**Target position records:**

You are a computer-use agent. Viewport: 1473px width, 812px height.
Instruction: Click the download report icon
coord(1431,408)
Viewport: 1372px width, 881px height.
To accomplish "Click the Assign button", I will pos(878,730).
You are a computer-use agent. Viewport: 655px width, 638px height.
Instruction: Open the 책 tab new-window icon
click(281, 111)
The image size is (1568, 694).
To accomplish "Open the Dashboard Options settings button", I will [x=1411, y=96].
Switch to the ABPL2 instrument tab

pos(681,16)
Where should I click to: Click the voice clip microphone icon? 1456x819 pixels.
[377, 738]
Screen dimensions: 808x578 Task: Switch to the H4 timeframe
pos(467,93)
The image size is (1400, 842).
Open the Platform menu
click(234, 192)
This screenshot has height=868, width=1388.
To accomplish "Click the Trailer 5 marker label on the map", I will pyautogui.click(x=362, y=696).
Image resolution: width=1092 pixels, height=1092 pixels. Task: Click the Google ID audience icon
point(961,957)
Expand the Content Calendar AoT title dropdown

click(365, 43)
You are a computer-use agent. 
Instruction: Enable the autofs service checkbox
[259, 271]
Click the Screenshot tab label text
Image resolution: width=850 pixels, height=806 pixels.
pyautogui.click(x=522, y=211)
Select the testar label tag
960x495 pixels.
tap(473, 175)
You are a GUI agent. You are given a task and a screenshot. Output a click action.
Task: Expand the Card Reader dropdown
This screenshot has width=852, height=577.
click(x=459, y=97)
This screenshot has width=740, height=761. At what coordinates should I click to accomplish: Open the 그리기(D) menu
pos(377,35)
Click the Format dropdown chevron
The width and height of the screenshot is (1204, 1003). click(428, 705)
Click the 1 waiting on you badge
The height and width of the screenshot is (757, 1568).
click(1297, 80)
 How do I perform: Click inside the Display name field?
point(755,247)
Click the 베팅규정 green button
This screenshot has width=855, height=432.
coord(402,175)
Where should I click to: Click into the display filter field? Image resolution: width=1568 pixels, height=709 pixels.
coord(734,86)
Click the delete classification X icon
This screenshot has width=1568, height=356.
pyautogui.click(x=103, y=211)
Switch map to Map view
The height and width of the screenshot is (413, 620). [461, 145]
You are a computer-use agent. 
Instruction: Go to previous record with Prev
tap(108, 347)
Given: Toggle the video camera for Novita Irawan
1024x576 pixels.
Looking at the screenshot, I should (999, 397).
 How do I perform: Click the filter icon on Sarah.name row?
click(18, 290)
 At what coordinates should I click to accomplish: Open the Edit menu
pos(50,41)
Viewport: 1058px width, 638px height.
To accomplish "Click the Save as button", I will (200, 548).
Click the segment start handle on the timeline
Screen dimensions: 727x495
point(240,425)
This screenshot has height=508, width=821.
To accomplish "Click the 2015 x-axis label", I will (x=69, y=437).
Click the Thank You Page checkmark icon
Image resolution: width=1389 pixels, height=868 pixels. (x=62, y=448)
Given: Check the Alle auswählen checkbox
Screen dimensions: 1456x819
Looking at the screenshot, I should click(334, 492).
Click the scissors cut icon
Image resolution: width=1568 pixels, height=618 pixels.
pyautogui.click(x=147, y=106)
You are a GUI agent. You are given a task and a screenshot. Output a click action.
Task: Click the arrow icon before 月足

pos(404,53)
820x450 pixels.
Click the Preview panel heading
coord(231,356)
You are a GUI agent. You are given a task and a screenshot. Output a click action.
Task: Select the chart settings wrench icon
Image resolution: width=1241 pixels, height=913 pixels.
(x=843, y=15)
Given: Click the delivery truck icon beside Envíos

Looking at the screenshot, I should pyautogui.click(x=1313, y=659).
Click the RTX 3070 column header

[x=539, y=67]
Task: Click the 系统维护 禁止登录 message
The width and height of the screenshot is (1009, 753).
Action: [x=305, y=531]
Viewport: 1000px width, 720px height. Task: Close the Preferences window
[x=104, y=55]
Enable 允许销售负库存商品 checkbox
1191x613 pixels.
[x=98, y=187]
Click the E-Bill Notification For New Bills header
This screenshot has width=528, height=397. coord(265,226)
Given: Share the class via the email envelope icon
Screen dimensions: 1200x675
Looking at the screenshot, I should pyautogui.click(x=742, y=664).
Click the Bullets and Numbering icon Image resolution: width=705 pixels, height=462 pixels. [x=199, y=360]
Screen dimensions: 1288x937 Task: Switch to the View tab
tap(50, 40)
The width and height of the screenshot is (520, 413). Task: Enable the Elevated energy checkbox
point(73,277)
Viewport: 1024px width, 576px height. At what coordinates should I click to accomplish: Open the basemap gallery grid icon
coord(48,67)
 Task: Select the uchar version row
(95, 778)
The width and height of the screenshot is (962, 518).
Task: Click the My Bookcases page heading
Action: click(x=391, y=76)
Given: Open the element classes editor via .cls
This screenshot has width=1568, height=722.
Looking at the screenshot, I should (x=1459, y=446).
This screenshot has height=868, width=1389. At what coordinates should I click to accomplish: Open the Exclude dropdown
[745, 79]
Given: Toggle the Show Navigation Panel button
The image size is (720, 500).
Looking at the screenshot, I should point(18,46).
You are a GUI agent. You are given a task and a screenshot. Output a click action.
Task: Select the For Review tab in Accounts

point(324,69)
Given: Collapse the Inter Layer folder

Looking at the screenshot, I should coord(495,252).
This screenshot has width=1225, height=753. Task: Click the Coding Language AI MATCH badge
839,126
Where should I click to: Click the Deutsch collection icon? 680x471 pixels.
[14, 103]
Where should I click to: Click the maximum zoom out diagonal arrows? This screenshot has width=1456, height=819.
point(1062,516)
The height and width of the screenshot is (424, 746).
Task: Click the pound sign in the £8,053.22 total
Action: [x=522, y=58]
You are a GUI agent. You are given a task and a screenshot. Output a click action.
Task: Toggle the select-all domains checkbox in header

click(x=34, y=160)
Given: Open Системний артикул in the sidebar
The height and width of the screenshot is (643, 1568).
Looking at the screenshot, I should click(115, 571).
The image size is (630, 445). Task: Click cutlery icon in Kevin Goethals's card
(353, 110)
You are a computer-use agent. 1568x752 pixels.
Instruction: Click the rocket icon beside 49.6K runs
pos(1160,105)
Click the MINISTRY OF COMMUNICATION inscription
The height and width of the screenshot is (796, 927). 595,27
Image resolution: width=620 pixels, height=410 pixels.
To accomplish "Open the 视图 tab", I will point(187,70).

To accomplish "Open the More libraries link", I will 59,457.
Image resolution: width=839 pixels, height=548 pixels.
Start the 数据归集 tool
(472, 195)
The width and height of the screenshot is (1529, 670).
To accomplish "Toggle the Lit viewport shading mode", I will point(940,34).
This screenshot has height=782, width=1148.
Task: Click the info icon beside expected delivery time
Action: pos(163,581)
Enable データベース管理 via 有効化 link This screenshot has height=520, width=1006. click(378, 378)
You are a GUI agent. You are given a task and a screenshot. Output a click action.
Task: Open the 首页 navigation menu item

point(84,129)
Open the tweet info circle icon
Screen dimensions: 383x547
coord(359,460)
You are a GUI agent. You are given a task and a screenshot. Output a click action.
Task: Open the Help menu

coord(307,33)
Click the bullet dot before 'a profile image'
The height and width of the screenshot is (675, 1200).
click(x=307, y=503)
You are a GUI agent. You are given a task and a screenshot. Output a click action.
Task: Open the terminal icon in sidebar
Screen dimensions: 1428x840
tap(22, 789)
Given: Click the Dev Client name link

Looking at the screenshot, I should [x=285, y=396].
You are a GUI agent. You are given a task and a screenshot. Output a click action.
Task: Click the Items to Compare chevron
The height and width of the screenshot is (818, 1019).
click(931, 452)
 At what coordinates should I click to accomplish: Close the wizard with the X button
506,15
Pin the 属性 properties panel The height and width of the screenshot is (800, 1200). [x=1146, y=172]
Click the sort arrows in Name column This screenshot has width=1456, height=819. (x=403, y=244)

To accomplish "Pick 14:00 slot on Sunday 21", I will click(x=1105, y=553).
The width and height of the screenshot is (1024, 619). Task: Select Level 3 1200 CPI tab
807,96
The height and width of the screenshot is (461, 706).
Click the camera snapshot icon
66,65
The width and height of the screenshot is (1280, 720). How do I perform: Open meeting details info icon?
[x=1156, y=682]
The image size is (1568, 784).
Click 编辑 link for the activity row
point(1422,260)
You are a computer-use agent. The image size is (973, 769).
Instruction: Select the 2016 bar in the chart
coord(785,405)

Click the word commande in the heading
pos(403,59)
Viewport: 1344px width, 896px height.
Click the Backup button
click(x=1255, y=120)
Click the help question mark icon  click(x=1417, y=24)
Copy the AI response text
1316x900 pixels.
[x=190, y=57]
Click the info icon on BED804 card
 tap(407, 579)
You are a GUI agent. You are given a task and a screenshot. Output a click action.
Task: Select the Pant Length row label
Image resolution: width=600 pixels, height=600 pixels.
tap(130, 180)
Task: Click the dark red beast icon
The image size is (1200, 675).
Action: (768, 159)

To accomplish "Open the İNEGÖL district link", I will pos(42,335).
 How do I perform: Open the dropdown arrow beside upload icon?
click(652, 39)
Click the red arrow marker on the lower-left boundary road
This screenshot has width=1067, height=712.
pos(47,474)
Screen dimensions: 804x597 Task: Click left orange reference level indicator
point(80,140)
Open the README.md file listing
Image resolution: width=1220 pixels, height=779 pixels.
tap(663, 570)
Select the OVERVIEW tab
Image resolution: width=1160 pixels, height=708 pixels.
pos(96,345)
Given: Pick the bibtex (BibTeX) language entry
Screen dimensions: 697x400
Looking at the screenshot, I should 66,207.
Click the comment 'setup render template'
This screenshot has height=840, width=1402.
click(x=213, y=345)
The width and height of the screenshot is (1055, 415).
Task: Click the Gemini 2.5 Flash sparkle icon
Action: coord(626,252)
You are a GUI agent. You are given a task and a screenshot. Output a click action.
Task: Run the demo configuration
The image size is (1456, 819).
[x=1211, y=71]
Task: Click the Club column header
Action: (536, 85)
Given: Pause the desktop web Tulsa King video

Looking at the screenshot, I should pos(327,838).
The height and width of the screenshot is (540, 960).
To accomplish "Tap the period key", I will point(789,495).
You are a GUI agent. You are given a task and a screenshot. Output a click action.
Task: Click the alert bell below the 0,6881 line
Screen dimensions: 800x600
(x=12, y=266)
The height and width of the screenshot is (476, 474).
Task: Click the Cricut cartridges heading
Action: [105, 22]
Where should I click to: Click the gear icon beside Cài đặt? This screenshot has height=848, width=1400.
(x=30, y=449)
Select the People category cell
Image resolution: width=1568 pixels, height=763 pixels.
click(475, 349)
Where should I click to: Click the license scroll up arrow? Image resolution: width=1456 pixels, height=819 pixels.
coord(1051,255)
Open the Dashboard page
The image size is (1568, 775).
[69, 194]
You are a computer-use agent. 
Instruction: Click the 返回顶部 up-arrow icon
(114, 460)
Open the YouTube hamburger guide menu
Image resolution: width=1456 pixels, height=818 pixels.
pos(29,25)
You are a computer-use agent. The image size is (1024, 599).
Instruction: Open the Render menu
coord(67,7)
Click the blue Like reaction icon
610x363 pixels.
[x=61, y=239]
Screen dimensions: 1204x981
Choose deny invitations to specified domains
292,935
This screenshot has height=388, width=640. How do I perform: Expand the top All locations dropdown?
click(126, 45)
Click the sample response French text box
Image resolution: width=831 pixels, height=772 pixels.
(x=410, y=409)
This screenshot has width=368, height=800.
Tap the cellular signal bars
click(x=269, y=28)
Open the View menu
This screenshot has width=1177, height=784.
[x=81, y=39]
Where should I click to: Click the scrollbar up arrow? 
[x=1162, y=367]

**JOB:**
Express the records as a two-column CSV with the columns text and answer, one row per record, each value in its own quoted field with line breaks replaced by spaces. Begin at the line that contains "Click the Thank You Page checkmark icon" and stop after the line that contains "Looking at the screenshot, I should click(334, 492).".

**OUTPUT BELOW:**
text,answer
"Click the Thank You Page checkmark icon","Image resolution: width=1389 pixels, height=868 pixels. (x=62, y=448)"
"Given: Check the Alle auswählen checkbox Screen dimensions: 1456x819","Looking at the screenshot, I should click(334, 492)."